WHAT YOU SHOULD DO:
Go through the entries below, tally each line that has the word "toolbar", and give only the total.

┌─ THE INPUT

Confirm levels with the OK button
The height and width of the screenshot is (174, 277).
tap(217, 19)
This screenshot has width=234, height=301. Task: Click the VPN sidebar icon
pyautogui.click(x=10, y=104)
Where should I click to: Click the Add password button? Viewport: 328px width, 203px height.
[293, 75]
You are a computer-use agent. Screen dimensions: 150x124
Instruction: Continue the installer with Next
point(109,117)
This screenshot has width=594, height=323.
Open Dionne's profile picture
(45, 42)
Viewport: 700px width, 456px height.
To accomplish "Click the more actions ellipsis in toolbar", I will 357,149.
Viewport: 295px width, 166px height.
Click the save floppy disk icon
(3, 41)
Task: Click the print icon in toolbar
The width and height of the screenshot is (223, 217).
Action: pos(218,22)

└─
┌─ THE INPUT

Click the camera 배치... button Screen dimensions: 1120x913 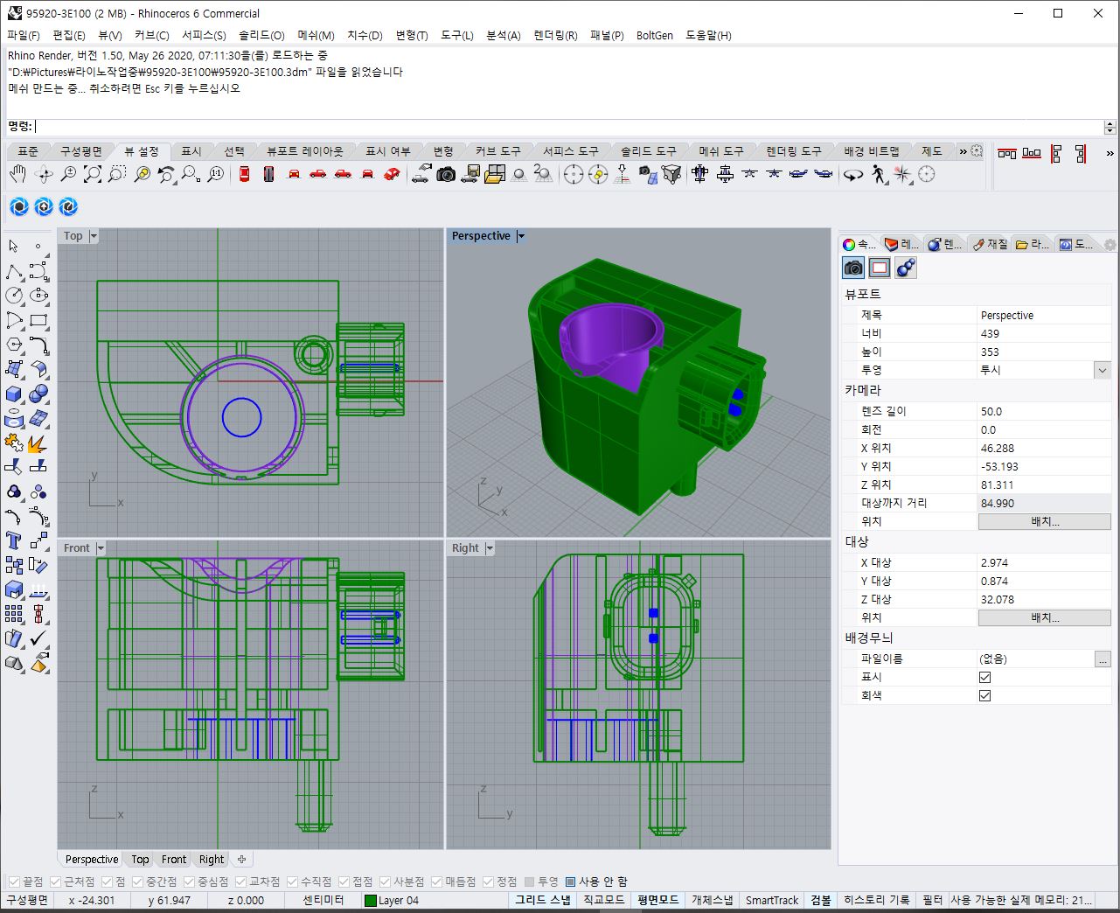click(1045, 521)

└─

EXERCISE OUTPUT:
2